Trovare sulla prima pagina del giornale foto di città distrutte, case allagate, terremoti devastanti e vittime innocenti ormai è diventata abitudine. Ci lamentiamo, pretendiamo di più, ma la realtà è che nessuno tra tutti di noi fa il primo passo per sistemare la situazione.
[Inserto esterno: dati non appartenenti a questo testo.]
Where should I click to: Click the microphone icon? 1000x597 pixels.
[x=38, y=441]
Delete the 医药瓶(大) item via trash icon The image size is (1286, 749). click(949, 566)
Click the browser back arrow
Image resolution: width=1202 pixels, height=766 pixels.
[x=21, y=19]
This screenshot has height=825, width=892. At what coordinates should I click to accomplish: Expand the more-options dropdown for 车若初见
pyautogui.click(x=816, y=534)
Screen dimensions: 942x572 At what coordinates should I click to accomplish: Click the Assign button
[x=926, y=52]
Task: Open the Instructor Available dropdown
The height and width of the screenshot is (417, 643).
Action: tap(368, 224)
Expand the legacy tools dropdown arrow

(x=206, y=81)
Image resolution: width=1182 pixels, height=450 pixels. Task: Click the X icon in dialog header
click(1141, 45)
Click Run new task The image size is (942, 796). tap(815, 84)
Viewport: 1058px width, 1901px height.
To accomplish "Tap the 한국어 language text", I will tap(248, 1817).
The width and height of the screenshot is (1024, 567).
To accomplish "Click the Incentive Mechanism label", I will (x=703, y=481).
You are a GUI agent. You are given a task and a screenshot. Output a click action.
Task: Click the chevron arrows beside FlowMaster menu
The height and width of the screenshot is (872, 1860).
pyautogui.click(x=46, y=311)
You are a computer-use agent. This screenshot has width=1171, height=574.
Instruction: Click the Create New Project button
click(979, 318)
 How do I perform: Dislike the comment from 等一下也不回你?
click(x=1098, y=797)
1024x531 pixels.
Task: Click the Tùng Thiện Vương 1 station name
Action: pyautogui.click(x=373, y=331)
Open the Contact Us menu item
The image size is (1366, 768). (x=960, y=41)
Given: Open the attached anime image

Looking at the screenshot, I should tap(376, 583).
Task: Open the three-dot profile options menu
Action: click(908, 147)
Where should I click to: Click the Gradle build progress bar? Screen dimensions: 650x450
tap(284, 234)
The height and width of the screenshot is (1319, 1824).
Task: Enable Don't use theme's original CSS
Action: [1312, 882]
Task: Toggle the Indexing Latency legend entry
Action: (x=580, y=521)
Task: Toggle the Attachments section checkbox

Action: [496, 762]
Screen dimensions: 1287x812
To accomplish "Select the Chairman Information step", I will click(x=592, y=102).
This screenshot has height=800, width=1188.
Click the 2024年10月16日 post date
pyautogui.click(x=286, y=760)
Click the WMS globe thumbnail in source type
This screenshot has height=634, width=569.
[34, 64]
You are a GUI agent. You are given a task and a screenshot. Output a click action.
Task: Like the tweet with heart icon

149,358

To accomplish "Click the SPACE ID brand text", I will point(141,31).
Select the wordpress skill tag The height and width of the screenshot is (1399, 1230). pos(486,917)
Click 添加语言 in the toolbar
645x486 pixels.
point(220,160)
Giudicare di meno e agire di più sembra troppo difficile al giorno d’oggi.
Siamo così abituati a macchinari e apparecchi tecnologici da aggiustare tanto da dimenticarci che non viviamo su un mondo robotico fatto di fili, collegamenti e congegni: la Terra non può essere riparata, non ha tasti di accensione e spegnimento; la Terra va amata, coltivata e soprattutto difesa.
Viviamo in una società in cui non ci importa di guardare oltre la staccionata del nostro giardino, cercare di capire cosa accade realmente e aiutare; ci basta pensare a noi stessi, il giusto per essere a posto con la coscienza.
Non siamo in grado di difendere la nostra Terra perché l’approccio è sbagliato, la nostra mentalità è sbagliata.
Il mondo è casa nostra, senza di esso non esisterebbe più nulla e quindi perché lasciarci cadere addosso le macerie che ci causiamo da soli?
Smettiamola di augurarci che non succeda mai, il pericolo c’è e dovrebbe esserci anche la voglia di difendere ciò che ci permette di vivere.